O setor automotivo registrou 265.148 emplacamentos em julho, alta de 2,1% sobre junho e 15,6% ante 2025. Marcas chinesas cresceram 146,67% até julho, bem acima dos 19,03% do mercado, alterando a disputa.
O mercado automotivo brasileiro viveu um primeiro semestre de 2026 marcado por crescimento sólido e contínuo. Em julho, foram 265.148 unidades emplacadas, alta de 2,1% sobre junho e 15,6% em relação ao mesmo mês de 2025, confirmando a consistência da expansão.
Mais do que o desempenho geral, o destaque está na ascensão das marcas chinesas, que vêm conquistando espaço acelerado no país. Enquanto o mercado total cresceu 19,03% até julho, os fabricantes da China avançaram 146,67%, ampliando sua participação e mudando a composição competitiva.
Esse movimento mostra que não se trata apenas de crescimento de mercado, mas de uma transformação estrutural. Os carros chineses, especialmente os de passeio, estão disparando em vendas e já representam 98,15% do volume comercializado por essas marcas.
O ano começou de forma tímida, com avanços de apenas 1,3% em janeiro e 1,4% em fevereiro. A virada aconteceu em março, quando o setor registrou 39,8% de crescimento, seguido por taxas superiores a 20% em abril, maio e junho. Julho trouxe desaceleração, mas ainda manteve alta de 15,6% sobre o mesmo mês de 2025.
No acumulado até julho, os carros de passeio cresceram 22,51%, enquanto os comerciais leves avançaram 6,78%. Essa diferença mostra que o crescimento é puxado principalmente pelos automóveis de passeio, que têm maior peso no resultado geral.
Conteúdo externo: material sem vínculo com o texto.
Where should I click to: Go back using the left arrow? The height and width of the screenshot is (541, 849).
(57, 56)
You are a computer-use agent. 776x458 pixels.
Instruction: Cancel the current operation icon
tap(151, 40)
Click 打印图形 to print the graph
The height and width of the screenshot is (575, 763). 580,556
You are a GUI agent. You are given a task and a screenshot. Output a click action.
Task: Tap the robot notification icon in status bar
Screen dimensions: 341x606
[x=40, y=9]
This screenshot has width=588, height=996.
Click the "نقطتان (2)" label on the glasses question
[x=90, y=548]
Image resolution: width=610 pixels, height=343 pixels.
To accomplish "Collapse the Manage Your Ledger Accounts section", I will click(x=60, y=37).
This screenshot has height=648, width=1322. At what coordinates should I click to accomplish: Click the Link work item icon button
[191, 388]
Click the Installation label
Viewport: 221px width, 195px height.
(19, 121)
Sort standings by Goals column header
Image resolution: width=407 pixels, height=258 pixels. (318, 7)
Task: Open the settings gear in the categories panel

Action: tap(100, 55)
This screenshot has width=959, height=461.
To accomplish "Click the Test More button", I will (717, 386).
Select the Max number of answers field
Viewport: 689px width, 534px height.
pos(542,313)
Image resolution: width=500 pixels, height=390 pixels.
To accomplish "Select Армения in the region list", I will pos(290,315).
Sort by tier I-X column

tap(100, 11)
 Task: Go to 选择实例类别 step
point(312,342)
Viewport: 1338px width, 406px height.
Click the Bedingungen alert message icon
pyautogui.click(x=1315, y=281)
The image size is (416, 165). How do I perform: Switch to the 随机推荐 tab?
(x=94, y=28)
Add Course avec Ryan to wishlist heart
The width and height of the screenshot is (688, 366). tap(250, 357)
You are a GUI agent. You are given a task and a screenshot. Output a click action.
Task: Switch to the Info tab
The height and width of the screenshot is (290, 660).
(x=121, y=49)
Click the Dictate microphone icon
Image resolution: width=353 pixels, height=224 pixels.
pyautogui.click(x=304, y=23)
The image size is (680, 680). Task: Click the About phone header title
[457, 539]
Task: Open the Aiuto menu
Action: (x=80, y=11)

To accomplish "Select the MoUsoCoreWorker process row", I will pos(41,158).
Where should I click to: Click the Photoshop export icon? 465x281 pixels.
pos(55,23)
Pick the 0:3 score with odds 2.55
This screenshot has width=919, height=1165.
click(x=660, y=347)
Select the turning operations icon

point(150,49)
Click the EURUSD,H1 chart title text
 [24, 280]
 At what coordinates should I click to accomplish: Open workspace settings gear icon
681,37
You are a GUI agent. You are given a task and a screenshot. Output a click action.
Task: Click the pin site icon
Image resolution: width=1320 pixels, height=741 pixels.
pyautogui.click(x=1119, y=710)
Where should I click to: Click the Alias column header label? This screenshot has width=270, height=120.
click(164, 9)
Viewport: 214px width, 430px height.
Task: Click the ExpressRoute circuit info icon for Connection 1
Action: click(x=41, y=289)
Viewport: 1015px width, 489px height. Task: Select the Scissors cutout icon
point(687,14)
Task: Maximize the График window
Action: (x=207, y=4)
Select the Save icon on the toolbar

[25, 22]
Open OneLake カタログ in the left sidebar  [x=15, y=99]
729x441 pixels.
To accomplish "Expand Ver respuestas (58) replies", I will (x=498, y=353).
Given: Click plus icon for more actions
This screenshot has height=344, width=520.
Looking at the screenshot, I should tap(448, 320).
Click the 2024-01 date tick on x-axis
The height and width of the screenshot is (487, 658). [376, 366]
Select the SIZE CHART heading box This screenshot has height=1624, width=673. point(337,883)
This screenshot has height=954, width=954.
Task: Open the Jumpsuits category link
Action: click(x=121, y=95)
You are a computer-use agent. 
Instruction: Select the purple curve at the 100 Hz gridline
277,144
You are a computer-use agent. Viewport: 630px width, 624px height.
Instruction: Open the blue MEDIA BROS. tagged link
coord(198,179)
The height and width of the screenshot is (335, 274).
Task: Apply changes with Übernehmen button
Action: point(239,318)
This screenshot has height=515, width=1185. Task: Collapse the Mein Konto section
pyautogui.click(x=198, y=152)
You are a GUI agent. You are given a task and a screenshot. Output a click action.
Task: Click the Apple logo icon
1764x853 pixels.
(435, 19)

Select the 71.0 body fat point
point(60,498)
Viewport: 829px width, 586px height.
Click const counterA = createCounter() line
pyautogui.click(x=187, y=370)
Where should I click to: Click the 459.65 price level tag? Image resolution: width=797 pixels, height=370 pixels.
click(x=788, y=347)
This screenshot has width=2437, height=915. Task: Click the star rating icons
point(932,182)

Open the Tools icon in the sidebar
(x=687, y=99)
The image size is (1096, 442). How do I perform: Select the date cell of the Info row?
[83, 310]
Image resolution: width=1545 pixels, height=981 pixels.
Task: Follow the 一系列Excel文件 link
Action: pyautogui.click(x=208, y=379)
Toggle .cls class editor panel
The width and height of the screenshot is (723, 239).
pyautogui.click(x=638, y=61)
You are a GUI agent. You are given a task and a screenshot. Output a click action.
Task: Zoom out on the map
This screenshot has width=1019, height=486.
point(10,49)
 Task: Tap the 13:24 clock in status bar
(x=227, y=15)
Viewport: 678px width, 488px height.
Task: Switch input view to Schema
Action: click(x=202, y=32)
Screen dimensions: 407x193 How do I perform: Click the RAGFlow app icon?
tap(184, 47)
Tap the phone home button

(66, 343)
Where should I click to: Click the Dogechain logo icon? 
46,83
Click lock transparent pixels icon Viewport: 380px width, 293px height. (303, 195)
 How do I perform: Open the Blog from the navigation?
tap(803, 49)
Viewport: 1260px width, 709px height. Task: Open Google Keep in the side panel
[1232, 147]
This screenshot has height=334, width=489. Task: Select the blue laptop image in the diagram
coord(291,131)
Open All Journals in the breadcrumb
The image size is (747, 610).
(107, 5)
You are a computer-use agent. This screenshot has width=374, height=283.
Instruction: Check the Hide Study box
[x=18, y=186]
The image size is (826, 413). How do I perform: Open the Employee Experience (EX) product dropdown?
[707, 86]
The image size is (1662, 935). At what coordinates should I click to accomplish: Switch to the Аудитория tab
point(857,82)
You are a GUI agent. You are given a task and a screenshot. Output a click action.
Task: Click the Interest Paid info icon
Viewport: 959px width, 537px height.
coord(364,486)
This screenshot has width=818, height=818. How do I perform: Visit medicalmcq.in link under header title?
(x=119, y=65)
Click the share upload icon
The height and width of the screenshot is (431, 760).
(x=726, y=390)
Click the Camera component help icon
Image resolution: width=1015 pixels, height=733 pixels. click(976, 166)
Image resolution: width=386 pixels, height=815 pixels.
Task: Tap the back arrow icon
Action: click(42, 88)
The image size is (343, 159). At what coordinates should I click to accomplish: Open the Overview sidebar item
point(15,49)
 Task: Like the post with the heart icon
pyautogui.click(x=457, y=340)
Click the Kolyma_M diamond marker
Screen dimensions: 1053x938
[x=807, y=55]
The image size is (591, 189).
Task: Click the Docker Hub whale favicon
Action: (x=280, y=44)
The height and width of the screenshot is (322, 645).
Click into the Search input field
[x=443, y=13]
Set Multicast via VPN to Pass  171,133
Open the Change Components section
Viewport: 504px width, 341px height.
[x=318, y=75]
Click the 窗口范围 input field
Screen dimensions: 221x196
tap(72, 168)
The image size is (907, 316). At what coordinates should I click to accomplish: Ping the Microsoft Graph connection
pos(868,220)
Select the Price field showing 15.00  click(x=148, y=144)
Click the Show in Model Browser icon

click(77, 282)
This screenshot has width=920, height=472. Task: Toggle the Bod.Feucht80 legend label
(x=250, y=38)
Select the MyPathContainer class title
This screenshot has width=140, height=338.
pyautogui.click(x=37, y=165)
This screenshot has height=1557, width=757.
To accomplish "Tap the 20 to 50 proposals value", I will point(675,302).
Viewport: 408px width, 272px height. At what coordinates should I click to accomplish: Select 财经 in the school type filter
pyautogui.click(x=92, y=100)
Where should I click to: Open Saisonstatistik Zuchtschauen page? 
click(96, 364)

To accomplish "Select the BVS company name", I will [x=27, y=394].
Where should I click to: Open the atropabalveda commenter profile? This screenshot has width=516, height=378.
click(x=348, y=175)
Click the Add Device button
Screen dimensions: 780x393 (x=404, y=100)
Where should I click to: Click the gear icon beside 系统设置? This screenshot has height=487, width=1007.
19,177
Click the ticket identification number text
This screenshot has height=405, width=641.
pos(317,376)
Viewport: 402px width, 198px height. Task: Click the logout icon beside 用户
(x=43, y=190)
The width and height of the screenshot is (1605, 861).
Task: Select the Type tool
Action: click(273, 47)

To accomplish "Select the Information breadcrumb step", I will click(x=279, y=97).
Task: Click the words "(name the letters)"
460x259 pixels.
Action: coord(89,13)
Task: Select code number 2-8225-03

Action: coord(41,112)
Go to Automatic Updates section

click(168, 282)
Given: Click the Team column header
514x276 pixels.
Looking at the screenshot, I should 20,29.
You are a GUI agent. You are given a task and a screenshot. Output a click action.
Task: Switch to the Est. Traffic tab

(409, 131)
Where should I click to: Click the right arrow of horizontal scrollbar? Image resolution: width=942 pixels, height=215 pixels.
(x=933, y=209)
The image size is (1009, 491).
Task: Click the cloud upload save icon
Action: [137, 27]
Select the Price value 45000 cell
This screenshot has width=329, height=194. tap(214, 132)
O grande destaque de 2026 é o desempenho dos fabricantes chineses. Até julho, foram 284.878 unidades vendidas, crescimento de 146,67% em relação ao mesmo período de 2025. Os veículos de passeio representam 98,15% desse volume, mostrando que o avanço chinês está concentrado nesse segmento. A comparação é clara: enquanto o mercado total cresceu 19,03%, os chineses avançaram quase oito vezes mais.
Vale lembrar ainda que o “pesadelo” para as marcas tradicionais parece estar apenas começando, pois mais marcas chinesas, inclusive com a promessa de carros baratos, estão a caminho do Brasil, em um indício de que a competição ficará ainda mais acirrada em um futuro próximo.
Para consumidores e concessionárias, o cenário sugere ajuste na oferta, estratégias de preço e atenção às preferências por modelos de passeio. No varejo automobilístico, a presença crescente das montadoras chinesas vem redesenhando o mapa de competição e influência sobre mix de produtos e políticas comerciais no país.